October 22, 2014
New records contradict the Obama administration’s assurances to Congress and the public that the 2,200 people it freed from immigration jails last year to save money had only minor criminal records.
The records, obtained by USA TODAY, show immigration officials released some undocumented immigrants who had faced far more serious criminal charges, including people charged with kidnapping, sexual assault, drug trafficking and homicide.
The release sparked a furor in Congress. Republican lawmakers accused the Obama administration of setting dangerous criminals free. In response, U.S. Immigration and Customs Enforcement said it had released “low-risk offenders who do not have serious criminal records,” a claim the administration repeated to the public and to members of Congress.
The new records, including spreadsheets and hundreds of pages of e-mails, offer the most detailed information yet about the people ICE freed as it prepared for steep, across-the-government spending cuts in February 2013. They show that although two-thirds of the people who were freed had no criminal records, several had been arrested or convicted on charges more severe than the administration had disclosed.
ICE spokeswoman Gillian Christensen acknowledged the discrepancy. She said “discretionary releases made by ICE were of low-level offenders. However, the releases involving individuals with more significant criminal histories were, by and large, dictated by special circumstances outside of the agency’s control.”
Lawmakers expressed concern. Sen. John McCain, R-Ariz., said it is “deeply troubling that ICE would knowingly release thousands of undocumented immigrant detainees – many with prior criminal records – into our streets, while publicly downplaying the danger they posed.”
Immigration authorities detain an average of about 34,000 people a day. Although the agency regularly releases immigrants who have been charged with serious crimes, it typically does so because their legal status has changed or because they cannot be deported — not as a way to save money. That distinction, combined with the fact that last year’s release happened abruptly and with no advance notice, fed the partisan firestorm that followed.
ICE pays an average of $122 a day for each immigrant it keeps in detention.
The detainees were awaiting deportation or hearings in immigration court. The release did not stop those proceedings; instead, most were released with electronic monitors or other forms of supervision.
In hearings last year, Republican lawmakers pressed then-ICE Director John Morton for specifics on the criminal records of the people the agency had freed. At one, Rep. J. Randy Forbes, R-Va., asked Morton directly, “No one on that list has been charged or convicted with murder, rape or sexual abuse of a minor, were they?”
Morton answered, “They were not.”
He told lawmakers that, to his knowledge, none had faced child pornography charges.
White House spokesman Jay Carney similarly described them as “low-risk, non-criminal detainees.”

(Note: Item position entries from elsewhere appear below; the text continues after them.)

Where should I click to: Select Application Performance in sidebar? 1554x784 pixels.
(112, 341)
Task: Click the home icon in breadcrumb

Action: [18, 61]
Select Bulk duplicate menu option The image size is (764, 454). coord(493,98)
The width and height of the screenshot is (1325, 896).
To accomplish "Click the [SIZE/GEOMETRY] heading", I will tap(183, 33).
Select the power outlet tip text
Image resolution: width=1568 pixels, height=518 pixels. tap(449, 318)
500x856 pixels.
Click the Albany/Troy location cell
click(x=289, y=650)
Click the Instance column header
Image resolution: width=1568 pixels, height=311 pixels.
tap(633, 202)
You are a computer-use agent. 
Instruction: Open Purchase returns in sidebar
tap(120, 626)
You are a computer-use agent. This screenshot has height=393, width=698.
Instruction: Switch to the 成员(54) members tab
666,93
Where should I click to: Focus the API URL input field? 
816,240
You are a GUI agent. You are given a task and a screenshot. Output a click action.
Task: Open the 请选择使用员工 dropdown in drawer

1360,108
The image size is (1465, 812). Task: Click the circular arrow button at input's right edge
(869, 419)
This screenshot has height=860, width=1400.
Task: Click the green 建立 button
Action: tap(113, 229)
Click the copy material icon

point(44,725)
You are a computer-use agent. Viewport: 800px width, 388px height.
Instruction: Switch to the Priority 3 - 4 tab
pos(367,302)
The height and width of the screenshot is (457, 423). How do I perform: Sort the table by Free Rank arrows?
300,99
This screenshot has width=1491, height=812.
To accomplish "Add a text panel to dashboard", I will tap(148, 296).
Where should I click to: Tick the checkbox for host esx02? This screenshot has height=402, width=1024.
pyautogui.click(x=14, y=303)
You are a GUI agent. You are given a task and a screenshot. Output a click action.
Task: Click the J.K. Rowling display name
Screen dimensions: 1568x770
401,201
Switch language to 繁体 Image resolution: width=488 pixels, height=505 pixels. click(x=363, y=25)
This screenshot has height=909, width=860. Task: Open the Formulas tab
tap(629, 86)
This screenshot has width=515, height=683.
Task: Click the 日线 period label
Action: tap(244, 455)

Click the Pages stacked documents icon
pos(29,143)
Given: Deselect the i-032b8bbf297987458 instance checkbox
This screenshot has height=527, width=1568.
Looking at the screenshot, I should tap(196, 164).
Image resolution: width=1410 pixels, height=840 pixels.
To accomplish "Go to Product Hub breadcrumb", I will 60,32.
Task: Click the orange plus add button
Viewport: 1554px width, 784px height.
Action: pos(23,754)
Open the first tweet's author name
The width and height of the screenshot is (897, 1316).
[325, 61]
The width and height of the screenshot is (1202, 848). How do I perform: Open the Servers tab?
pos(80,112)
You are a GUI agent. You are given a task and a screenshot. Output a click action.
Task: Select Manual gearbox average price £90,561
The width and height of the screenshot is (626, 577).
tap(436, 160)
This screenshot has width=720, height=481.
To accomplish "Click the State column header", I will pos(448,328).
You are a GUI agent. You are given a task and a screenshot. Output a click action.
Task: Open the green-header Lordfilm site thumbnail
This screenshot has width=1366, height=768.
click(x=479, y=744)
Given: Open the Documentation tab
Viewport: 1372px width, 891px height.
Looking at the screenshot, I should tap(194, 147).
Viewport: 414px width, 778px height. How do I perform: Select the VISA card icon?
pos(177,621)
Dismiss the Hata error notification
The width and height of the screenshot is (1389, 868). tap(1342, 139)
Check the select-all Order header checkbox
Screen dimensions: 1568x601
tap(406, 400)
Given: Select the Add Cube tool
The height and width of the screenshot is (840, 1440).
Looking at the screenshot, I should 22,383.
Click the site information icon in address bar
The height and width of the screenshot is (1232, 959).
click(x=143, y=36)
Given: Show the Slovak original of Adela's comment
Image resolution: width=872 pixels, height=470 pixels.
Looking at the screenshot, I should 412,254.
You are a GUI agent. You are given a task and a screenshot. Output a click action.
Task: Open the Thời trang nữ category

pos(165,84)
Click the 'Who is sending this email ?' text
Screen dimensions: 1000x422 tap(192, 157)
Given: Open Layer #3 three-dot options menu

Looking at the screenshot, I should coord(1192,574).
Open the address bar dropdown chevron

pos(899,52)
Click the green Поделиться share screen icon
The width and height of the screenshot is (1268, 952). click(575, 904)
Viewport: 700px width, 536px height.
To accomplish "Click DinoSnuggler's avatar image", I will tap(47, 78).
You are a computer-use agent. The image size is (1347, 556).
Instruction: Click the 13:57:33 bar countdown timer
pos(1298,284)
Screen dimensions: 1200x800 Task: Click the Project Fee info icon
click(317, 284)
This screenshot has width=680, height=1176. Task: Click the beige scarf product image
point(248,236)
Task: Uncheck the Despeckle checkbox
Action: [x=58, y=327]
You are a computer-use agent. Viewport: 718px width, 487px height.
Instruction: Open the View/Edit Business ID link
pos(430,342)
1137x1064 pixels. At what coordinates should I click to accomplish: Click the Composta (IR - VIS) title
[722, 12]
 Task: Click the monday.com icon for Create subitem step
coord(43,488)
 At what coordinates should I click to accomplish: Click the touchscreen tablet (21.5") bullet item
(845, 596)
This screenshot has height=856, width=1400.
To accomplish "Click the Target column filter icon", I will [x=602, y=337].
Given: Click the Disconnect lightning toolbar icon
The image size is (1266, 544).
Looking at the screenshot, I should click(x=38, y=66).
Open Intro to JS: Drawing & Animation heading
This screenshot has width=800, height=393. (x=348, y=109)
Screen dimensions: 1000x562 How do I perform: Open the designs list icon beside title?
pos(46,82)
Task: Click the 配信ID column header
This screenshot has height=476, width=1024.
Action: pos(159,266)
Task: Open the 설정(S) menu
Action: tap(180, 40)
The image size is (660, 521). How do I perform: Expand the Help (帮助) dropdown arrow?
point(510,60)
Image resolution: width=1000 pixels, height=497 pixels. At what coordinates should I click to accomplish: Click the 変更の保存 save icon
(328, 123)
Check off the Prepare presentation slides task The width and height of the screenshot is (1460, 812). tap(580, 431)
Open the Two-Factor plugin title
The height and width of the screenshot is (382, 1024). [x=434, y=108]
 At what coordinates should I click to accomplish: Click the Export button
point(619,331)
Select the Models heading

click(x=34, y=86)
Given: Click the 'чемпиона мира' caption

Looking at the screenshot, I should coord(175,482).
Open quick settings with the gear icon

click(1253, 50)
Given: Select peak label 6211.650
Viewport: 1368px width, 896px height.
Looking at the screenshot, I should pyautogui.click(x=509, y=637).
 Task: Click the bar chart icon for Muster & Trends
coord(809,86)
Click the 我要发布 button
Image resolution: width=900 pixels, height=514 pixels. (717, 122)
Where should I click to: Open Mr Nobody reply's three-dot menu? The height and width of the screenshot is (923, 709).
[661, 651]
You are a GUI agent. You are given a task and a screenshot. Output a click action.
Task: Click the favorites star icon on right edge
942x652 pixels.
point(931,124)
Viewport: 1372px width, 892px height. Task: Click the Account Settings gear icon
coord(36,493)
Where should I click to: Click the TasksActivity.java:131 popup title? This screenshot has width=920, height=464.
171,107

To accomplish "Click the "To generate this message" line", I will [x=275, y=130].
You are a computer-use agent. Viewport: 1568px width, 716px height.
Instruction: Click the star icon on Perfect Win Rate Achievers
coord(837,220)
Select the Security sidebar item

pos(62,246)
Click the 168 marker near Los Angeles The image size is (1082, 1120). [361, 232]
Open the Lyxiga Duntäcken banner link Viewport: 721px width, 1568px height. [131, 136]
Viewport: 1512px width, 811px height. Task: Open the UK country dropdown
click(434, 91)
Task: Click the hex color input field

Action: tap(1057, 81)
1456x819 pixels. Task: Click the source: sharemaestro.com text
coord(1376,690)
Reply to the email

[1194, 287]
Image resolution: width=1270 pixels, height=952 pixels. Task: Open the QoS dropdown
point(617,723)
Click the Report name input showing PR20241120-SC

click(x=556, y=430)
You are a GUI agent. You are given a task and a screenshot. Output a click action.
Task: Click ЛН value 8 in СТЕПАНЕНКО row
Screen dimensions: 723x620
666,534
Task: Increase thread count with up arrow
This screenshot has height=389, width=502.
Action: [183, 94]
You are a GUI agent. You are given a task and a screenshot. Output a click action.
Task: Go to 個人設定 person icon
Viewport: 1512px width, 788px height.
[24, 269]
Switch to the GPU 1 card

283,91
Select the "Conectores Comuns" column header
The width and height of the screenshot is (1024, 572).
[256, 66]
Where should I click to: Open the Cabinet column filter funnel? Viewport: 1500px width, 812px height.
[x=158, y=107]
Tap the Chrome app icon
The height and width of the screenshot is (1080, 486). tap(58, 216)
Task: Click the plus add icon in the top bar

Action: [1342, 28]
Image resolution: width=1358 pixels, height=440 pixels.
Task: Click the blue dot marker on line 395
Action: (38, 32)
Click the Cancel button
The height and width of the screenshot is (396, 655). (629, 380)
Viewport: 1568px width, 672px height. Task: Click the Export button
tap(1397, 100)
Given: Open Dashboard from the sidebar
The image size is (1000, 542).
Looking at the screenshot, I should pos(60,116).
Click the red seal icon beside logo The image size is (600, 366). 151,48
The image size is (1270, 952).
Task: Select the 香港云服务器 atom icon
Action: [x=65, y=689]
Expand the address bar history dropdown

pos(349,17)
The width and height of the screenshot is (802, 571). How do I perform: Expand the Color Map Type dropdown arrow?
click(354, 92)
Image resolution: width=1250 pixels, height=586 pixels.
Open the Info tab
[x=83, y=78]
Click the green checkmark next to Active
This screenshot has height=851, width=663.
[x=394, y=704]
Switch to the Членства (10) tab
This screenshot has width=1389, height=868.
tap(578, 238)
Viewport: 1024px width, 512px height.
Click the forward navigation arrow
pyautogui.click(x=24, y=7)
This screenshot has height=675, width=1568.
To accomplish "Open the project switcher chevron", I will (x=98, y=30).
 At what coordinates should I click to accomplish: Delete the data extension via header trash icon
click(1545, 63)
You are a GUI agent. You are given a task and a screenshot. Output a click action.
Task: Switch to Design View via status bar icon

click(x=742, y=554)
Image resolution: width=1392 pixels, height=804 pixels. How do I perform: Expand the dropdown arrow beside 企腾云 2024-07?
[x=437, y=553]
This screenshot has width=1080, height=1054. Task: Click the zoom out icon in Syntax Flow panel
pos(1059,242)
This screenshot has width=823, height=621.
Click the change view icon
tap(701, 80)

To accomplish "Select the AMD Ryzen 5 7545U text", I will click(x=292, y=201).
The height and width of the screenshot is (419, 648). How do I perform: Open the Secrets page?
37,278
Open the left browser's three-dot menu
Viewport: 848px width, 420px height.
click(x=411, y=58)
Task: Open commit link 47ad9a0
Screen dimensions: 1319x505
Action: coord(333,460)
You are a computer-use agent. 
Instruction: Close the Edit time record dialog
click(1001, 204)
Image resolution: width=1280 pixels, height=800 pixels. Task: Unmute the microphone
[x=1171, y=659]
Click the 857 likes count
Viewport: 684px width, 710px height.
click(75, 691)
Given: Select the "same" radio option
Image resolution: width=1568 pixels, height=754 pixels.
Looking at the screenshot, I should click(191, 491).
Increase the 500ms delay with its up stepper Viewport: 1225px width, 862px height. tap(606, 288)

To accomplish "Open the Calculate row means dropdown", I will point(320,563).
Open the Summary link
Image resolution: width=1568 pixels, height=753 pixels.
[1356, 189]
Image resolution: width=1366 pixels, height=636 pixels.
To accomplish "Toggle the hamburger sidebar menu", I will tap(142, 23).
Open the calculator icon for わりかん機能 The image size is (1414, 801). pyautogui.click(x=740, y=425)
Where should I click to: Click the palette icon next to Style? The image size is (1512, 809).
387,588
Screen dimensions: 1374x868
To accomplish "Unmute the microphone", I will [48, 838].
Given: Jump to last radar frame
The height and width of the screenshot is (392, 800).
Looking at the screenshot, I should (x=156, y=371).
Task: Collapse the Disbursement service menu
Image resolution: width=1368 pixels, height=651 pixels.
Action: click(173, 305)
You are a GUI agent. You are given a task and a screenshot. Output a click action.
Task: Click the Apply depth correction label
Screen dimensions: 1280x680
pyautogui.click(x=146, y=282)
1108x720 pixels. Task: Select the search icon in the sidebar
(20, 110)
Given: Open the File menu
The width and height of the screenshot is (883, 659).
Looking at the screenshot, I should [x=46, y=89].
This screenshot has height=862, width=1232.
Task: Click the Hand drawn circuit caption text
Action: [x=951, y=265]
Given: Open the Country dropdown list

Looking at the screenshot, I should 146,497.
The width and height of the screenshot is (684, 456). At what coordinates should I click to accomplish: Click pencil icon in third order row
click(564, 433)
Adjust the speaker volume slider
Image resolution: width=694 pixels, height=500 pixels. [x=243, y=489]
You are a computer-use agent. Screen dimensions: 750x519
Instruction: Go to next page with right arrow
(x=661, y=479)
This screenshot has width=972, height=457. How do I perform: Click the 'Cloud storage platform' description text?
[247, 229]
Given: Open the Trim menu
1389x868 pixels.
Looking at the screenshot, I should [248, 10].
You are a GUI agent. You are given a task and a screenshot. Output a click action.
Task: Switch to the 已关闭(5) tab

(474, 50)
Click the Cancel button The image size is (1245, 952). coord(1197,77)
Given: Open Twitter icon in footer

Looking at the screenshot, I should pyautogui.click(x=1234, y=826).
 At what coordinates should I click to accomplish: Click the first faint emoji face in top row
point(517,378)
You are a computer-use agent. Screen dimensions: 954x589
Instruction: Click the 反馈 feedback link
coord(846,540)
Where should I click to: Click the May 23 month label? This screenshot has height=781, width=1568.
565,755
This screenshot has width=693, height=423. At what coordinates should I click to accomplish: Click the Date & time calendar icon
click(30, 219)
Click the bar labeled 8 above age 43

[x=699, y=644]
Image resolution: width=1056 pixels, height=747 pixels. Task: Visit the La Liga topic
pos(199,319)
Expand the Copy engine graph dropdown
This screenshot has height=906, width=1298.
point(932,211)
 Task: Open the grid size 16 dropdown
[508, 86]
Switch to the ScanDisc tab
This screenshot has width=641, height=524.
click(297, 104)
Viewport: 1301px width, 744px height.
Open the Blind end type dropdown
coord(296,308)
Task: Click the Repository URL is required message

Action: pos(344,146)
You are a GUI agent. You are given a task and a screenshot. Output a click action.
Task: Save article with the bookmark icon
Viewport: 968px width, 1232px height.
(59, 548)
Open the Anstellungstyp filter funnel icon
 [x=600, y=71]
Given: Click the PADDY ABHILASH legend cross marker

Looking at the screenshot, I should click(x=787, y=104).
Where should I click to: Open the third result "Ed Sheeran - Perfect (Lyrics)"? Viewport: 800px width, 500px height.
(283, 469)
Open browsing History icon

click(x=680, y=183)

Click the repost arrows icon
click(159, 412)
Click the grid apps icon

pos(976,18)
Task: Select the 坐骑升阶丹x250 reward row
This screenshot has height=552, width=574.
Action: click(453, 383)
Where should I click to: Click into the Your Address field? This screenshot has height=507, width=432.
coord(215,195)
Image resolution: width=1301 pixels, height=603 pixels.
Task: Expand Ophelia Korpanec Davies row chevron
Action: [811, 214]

A spreadsheet ICE officials prepared listing the detainees includes one person in Texas charged with aggravated kidnapping and sexually assaulting a child, as well as others charged with armed assaults or assaulting police officers. Another immigrant released from Miami had been charged with conspiracy to commit homicide. Two detainees from Boston had been charged with aggravated assault using a weapon. One in Denver had a sexual assault charge. The agency released the spreadsheet to USA TODAY under the Freedom of Information Act.
ICE’s records do not indicate whether the detainees were convicted of those crimes or merely charged with them. The agency said it would not release information identifying any of the detainees because doing so would invade their privacy, so it was impossible to examine the details of their cases.
Morton, who resigned last year, told Congress that the more than 2,200 immigrants ICE released included 629 people with criminal records, all of them people who had been charged with misdemeanors “or other criminals whose prior conviction did not pose a violent threat to public safety.”
That accounting did not include 144 other detainees whose release ICE records attribute to “special issues.” Most often, that meant the detainees were let go because the agency had little chance of deporting them in the near future. The Supreme Court has said the government generally cannot hold immigrants for more than six months if it has no prospect of deporting them. To save money, ICE freed some detainees before the six-month clock ran out.
Homeland Security officials have acknowledged that ICE handled the detainee release badly. The department’s inspector general concluded in August that the cost-cutting efforts were so rushed and mismanaged that top officials never informed the White House or then-Homeland Security Secretary Janet Napolitano. Nonetheless, its audit concluded that officials acted “appropriately” in selecting which undocumented immigrants should be released.
The former head of ICE’s detention operation, Gary Mead, said that if officials provided incorrect information to the public, they did not do so deliberately. Rather, he said, the release happened so quickly that ICE managers in Washington did not know precisely who had been released until after the episode had been reported by the news media.
“We had been asking for some time whether we would have enough money to sustain the level of detention we had, and we didn’t get an answer,” Mead said. “When we did get an answer, it was that we had to start releasing people today.”